Display height is 500ft
Administering Authority: RNZAF
If you foresee any adverse effects on your operations in the above proposal, can you please let me know so we can work with the RNZAF ahead of time to address them. I am advised that procedures are already under development to enable emergency services operations to/from the hospitals and Mechanics Bay if necessary.
It appears not all in the USA are supportive of this visit based upon on some "interesting" comments underneath the main article.
Most of the negative comments appear to be under the misapprehension that we have changed our law or policy (in contradiction to what the article says), rather than the USN accepting that there is no harm in sending a non-nuclear ship that does not (per declared US Government policy) carry nuclear weapons.
I don't think they have any ships in this part of the world at the moment (according to their nifty deployments map on their website). The closest (and it's not that close) is their Antarctic support vessel, HMS Protector, which visited NZ earlier in the year. It could, perhaps, make a visit again but it is the beginning of penguin counting season. How about a Royal Marine Band instead?.......
Everyone else is significantly closer, and we are much closer to places they regularly operate in. And if you thought NZ Defence cuts were bad, the Brits' have been much worse.

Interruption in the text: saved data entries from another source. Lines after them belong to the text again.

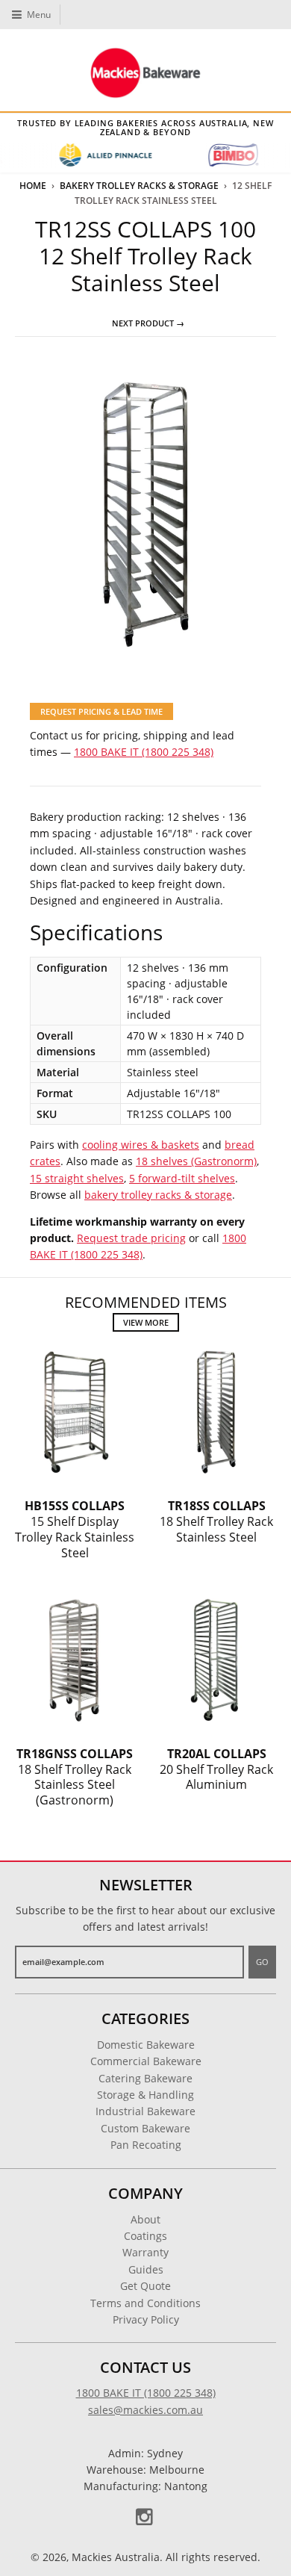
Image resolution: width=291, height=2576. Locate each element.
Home (32, 185)
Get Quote (145, 2286)
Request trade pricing (131, 1238)
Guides (145, 2269)
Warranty (145, 2252)
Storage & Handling (145, 2095)
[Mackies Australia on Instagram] (145, 2516)
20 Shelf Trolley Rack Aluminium (216, 1769)
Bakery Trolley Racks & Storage (139, 185)
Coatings (145, 2236)
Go (262, 1961)
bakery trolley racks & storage (158, 1195)
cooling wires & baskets (140, 1145)
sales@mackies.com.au (145, 2410)
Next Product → (148, 323)
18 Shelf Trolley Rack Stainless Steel (216, 1521)
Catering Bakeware (145, 2078)
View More (146, 1322)
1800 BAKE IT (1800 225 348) (143, 752)
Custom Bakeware (145, 2128)
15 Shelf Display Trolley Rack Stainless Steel (74, 1529)
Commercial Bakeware (145, 2061)
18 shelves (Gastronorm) (196, 1161)
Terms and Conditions (145, 2303)
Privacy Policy (146, 2319)
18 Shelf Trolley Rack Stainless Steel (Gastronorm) (74, 1777)
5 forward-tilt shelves (182, 1178)
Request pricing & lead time (101, 711)
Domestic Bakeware (146, 2044)
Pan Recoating (145, 2145)
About (145, 2219)
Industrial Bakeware (145, 2111)
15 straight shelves (77, 1178)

Considering the population difference between the UK and NZ it is possible to make such a argument. Essentially the cutbacks have a reduced the RN in size more akin to the RAN than it's old Cold War self. Notable the RAN doesn't have any flat tops in service and in the near future the RN will be short on amphibious ships.
In short if something unexpected happens the RN will want to borrow HMAS Canberra and the RAN would want HMS Queen Elizabeth after she enters service.
As spotted on another forum; The Canadians appear to be bringing a Halifax-class frigate:
Vancouver plans to participate in KAKADU 2016, a maritime warfare exercise hosted by the Royal Australian Navy before enjoying a rest and maintenance period halfway through the deployment. Other WESTPLOY visits will include Jakarta, Indonesia; Ho Chi Minh, Vietnam; Brisbane, Australia; and Auckland, New Zealand, before heading home for Esquimalt, B.C., in December 2016.